- INSTRUCTIONS FOR THE TASK: Report all lines of the data below that hold the word "Given".

- Stored items:
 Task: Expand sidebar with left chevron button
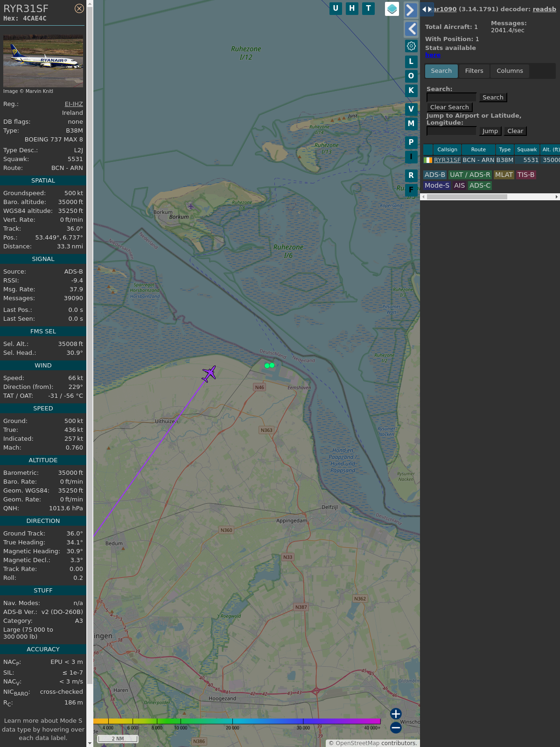point(411,29)
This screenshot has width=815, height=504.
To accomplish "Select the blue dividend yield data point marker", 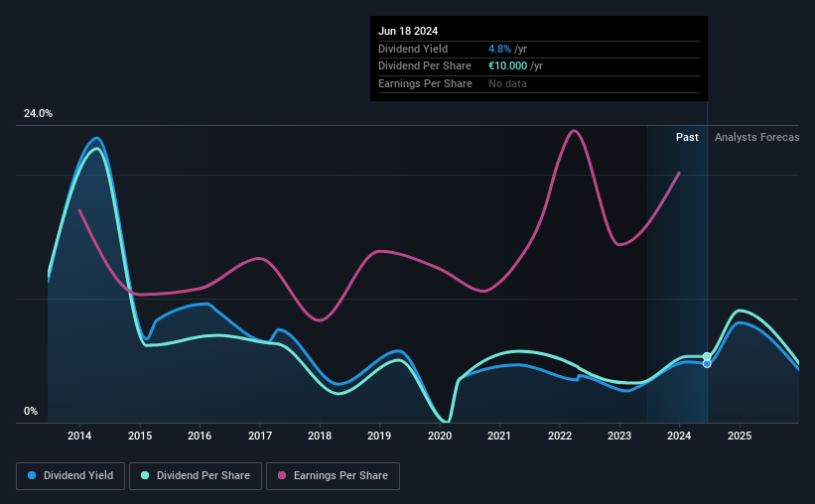I will [707, 364].
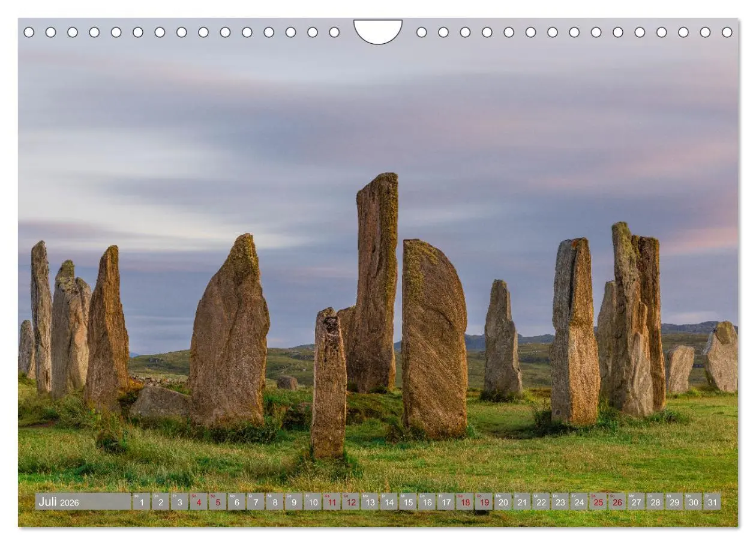Click day 9 in the date strip
Viewport: 756px width, 545px height.
[293, 502]
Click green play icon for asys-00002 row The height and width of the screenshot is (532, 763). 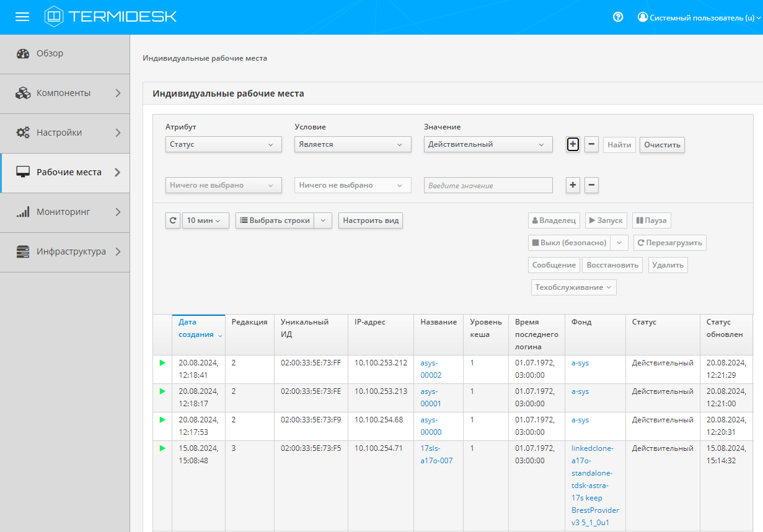click(162, 363)
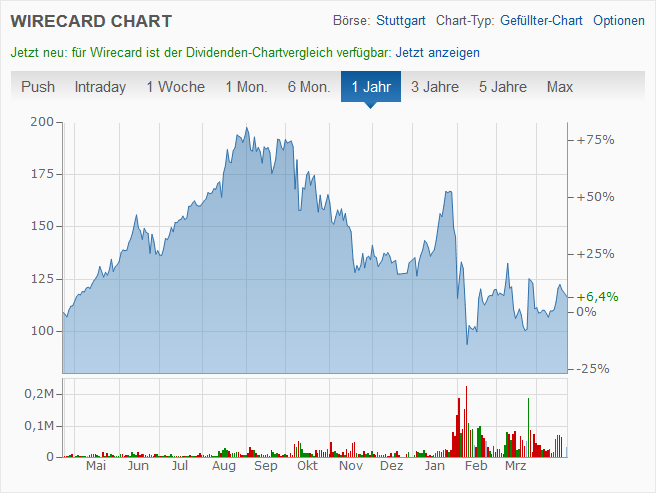Click the active 1 Jahr tab
This screenshot has height=493, width=657.
370,87
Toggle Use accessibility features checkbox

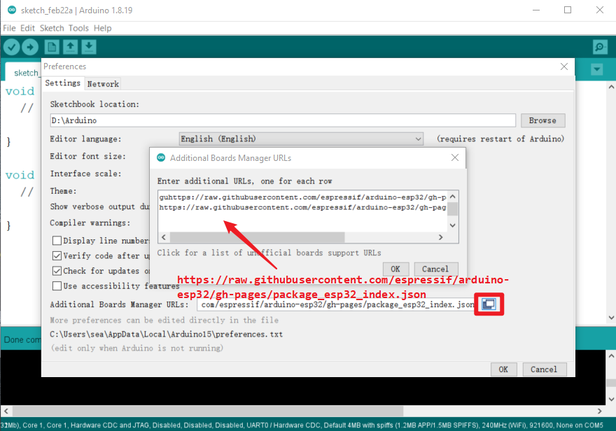(x=57, y=286)
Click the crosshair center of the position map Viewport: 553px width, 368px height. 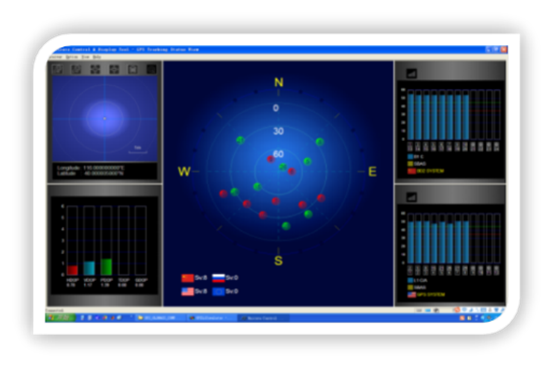pyautogui.click(x=104, y=119)
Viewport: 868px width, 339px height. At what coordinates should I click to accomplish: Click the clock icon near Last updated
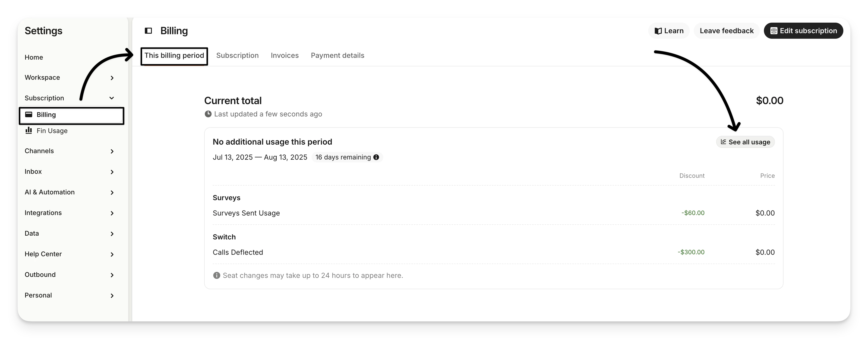208,114
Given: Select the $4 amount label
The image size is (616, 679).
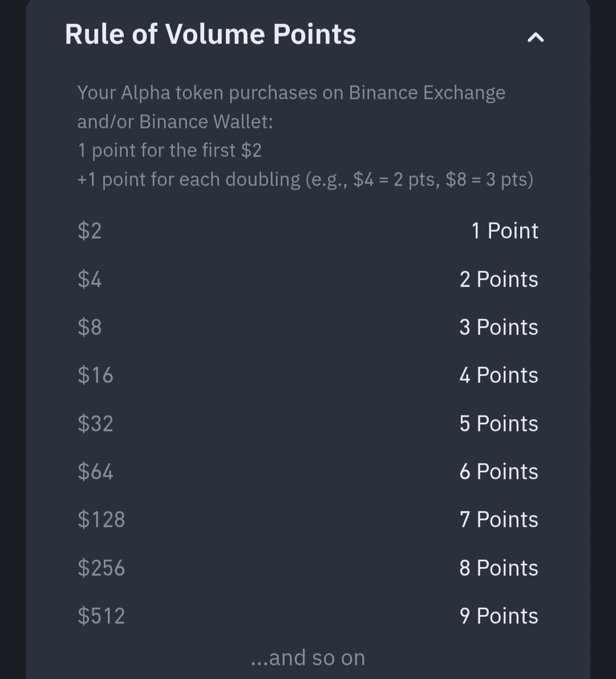Looking at the screenshot, I should [90, 280].
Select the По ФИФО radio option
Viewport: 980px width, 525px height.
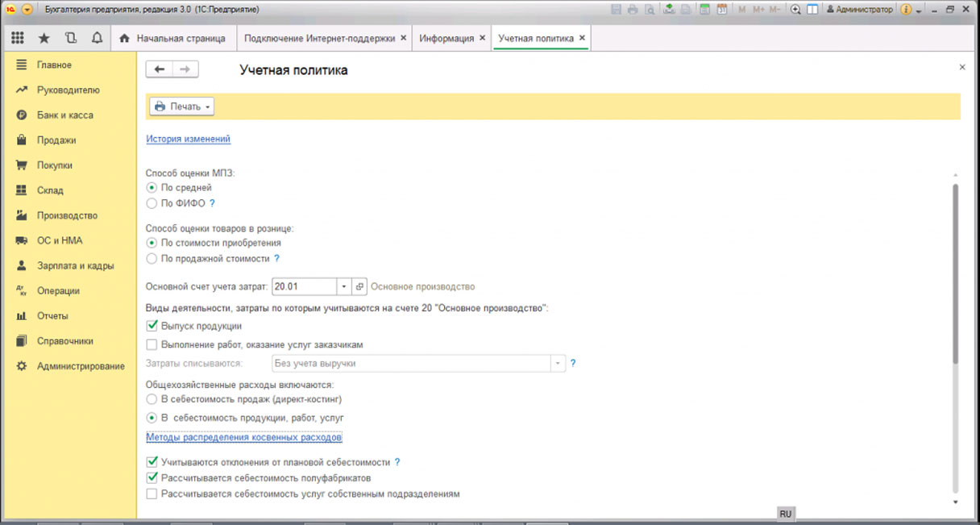point(152,204)
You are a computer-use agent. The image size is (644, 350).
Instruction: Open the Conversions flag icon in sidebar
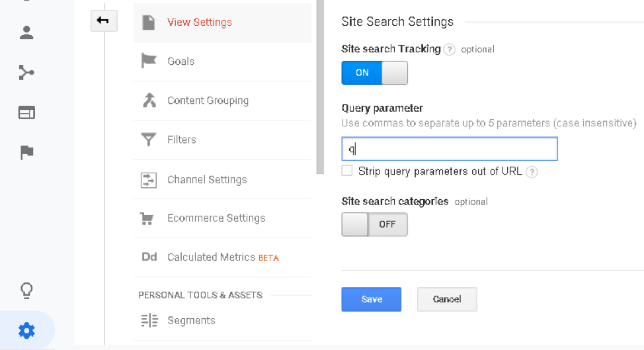(26, 152)
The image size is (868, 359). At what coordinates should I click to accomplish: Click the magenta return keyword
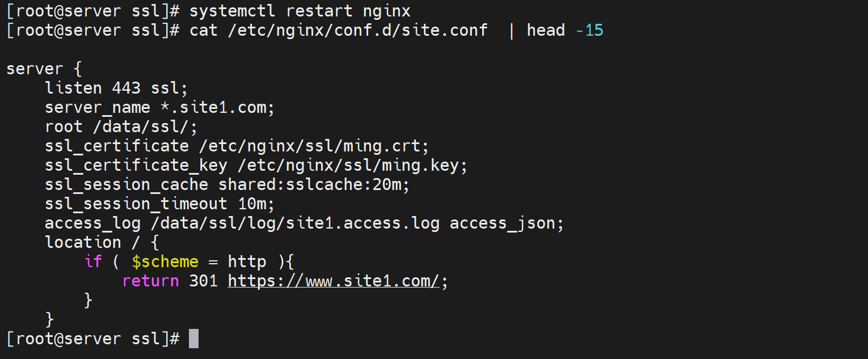[x=150, y=281]
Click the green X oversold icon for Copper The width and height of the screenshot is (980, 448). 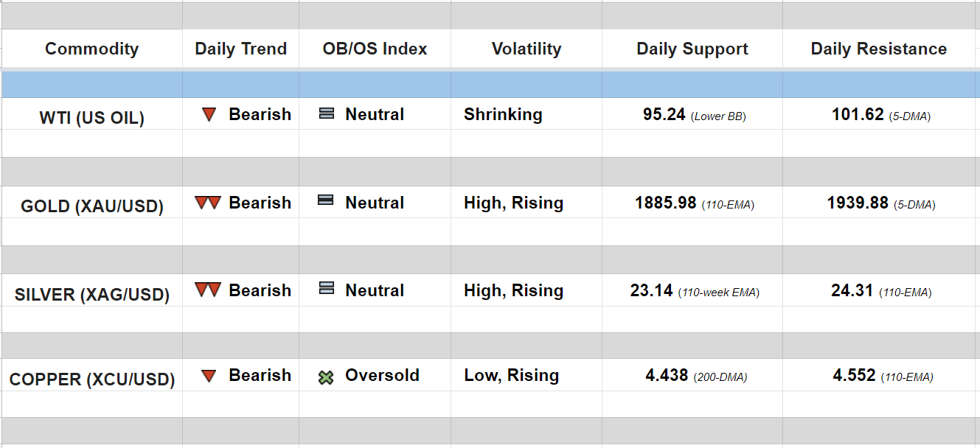326,377
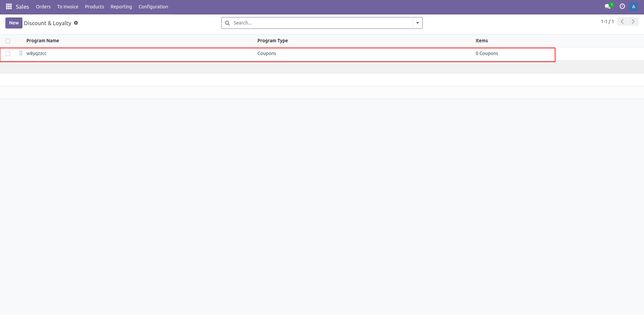
Task: Open the apps grid home menu
Action: pyautogui.click(x=9, y=7)
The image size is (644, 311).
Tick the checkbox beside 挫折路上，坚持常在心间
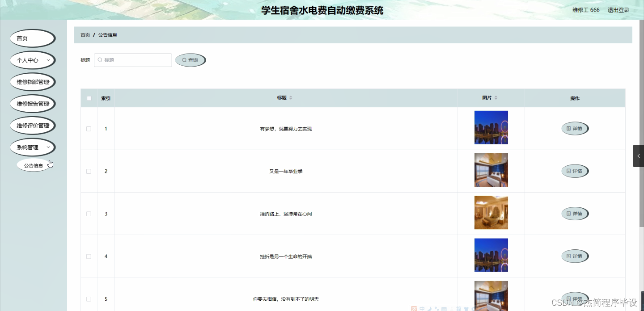[89, 214]
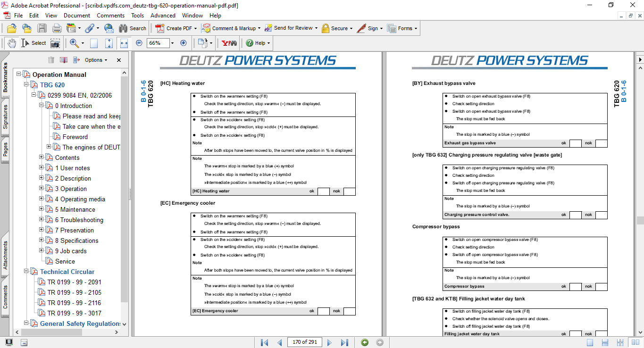Open the Document menu

77,16
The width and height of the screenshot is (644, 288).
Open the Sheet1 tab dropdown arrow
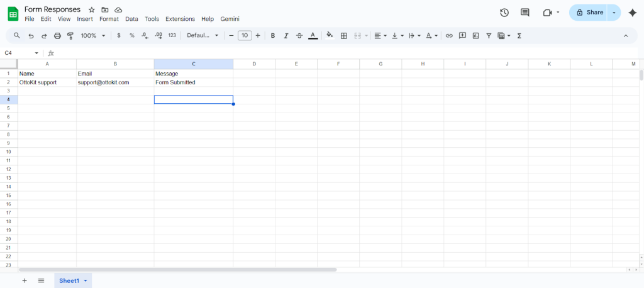86,280
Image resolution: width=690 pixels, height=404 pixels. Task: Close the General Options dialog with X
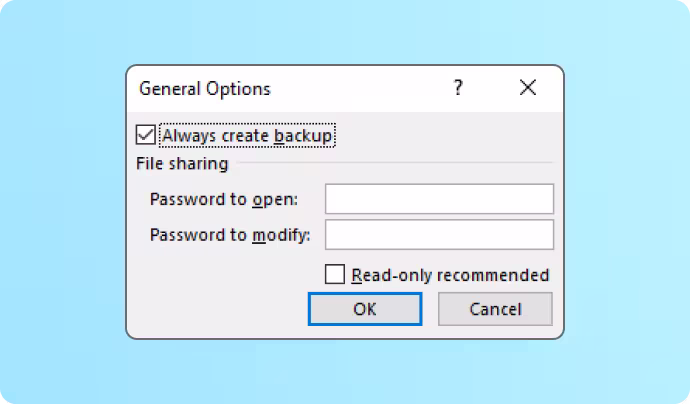(x=528, y=88)
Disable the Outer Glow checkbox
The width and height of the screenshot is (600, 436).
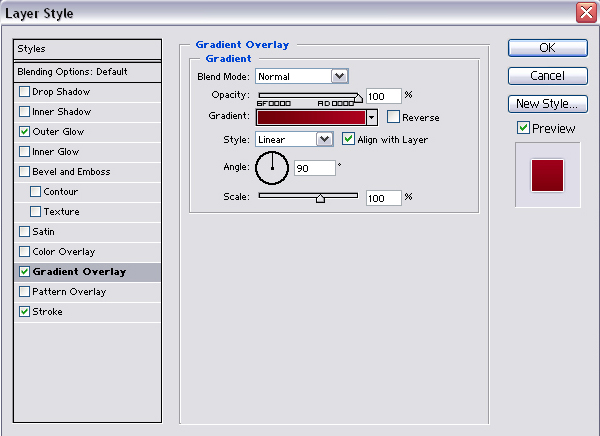(24, 132)
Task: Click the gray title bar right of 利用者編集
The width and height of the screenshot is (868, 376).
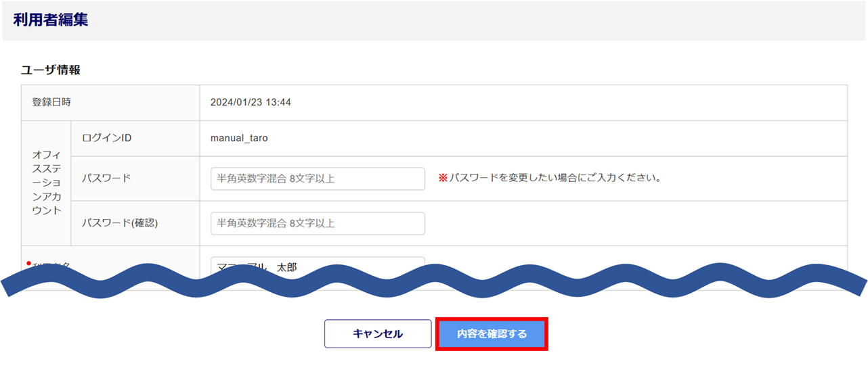Action: pos(474,20)
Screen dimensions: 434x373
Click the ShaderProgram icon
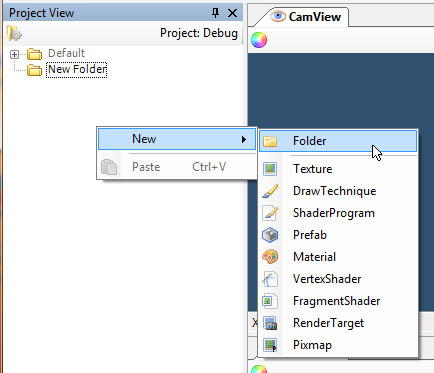click(x=270, y=213)
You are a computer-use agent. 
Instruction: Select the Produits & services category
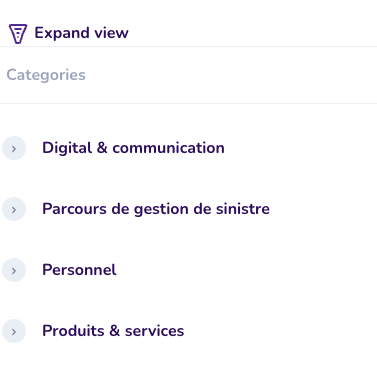[x=113, y=331]
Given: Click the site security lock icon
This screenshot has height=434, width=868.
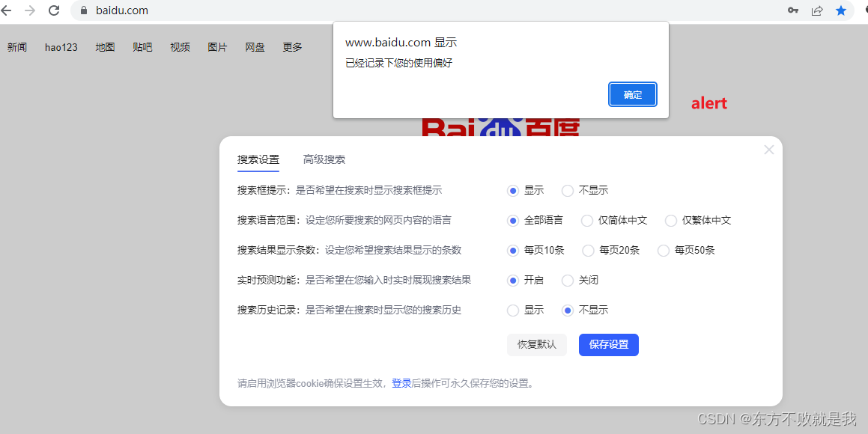Looking at the screenshot, I should click(82, 10).
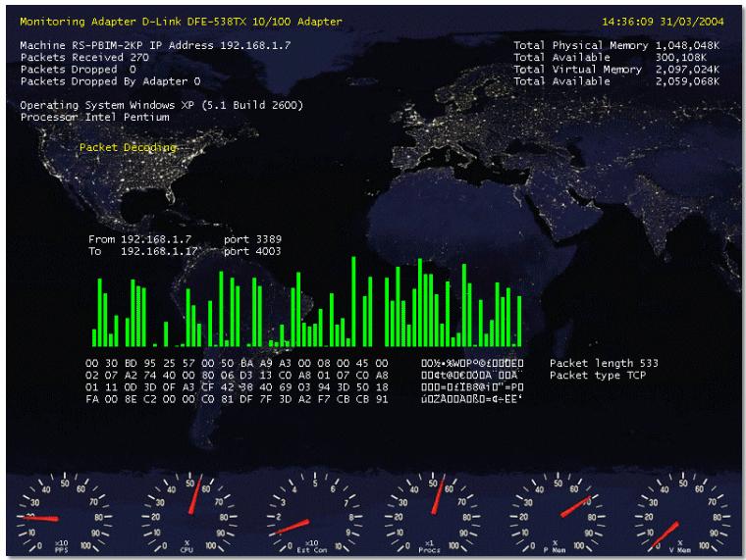Select the Procs process count gauge

[432, 514]
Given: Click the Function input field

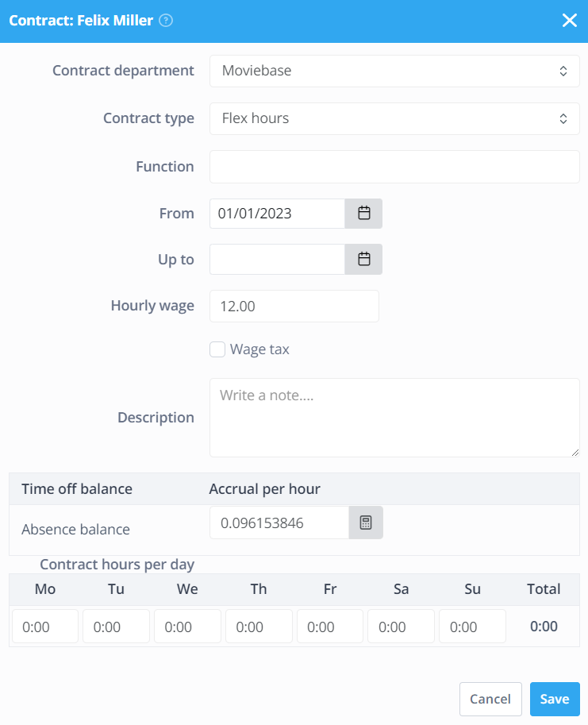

- WRITTEN RESPONSE:
Given: Select the $4 amount label
Given: Click the site security lock icon
Given: Click the Function input field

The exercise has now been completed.